Please count the lines in the listing below that contain the string "width", matching case exactly, and reply with only that number.

(Interface element listing)
## start
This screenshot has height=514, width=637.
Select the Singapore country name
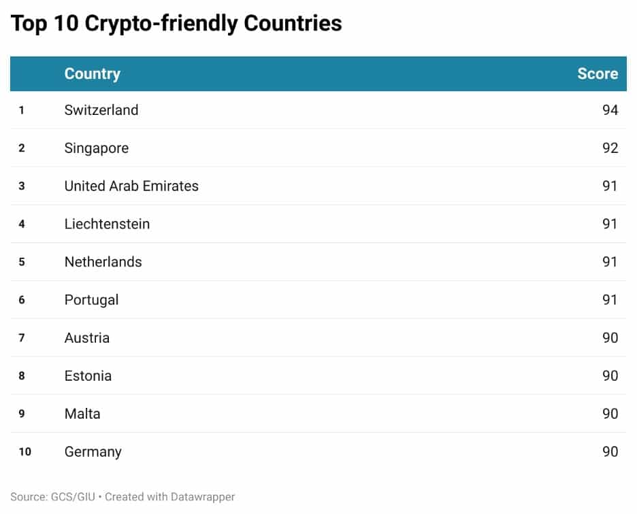96,148
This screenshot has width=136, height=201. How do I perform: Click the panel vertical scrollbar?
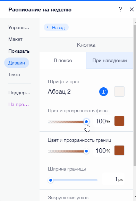click(135, 95)
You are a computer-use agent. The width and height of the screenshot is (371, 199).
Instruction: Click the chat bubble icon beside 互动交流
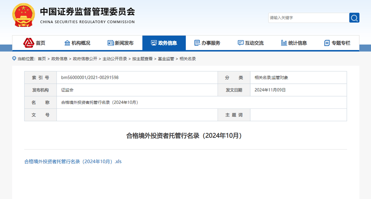click(241, 43)
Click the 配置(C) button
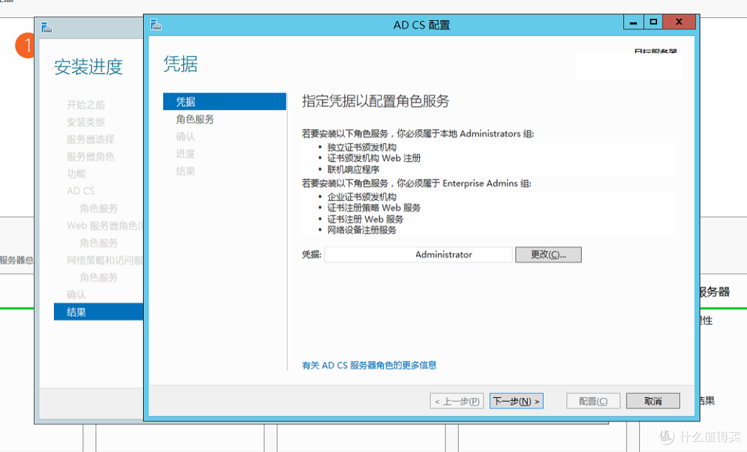 [593, 400]
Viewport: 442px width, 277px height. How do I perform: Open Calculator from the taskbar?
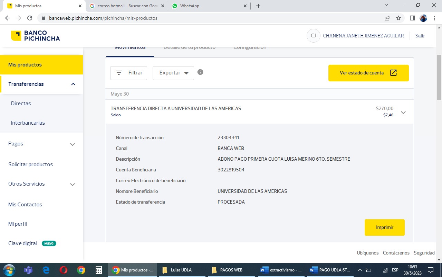pyautogui.click(x=99, y=270)
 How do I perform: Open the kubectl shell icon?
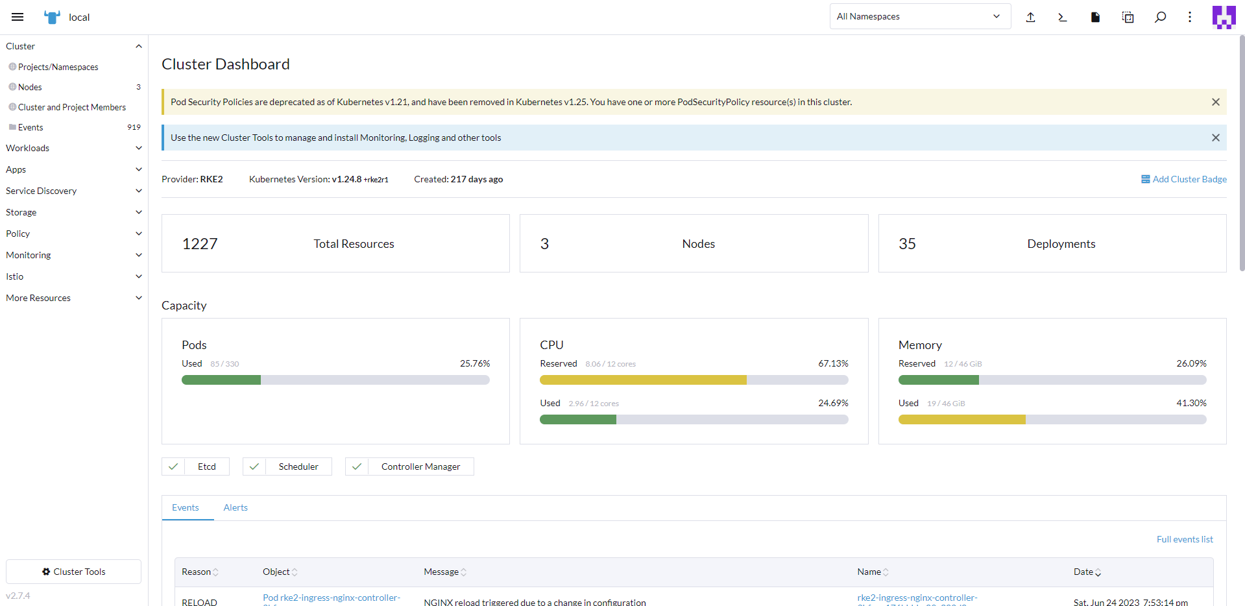[x=1063, y=18]
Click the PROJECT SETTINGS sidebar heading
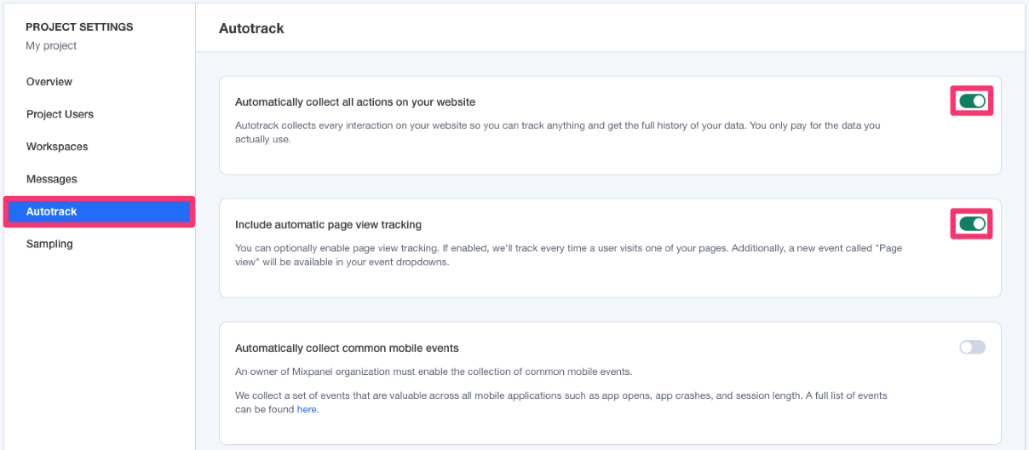 pos(79,27)
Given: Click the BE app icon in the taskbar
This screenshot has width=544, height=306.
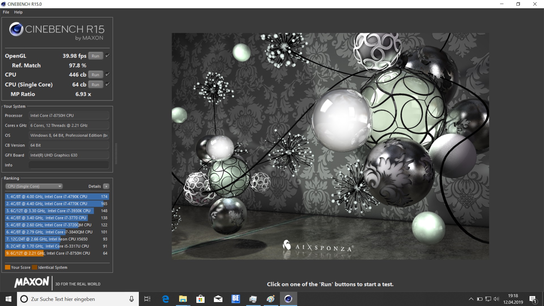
## end
_The response_: 5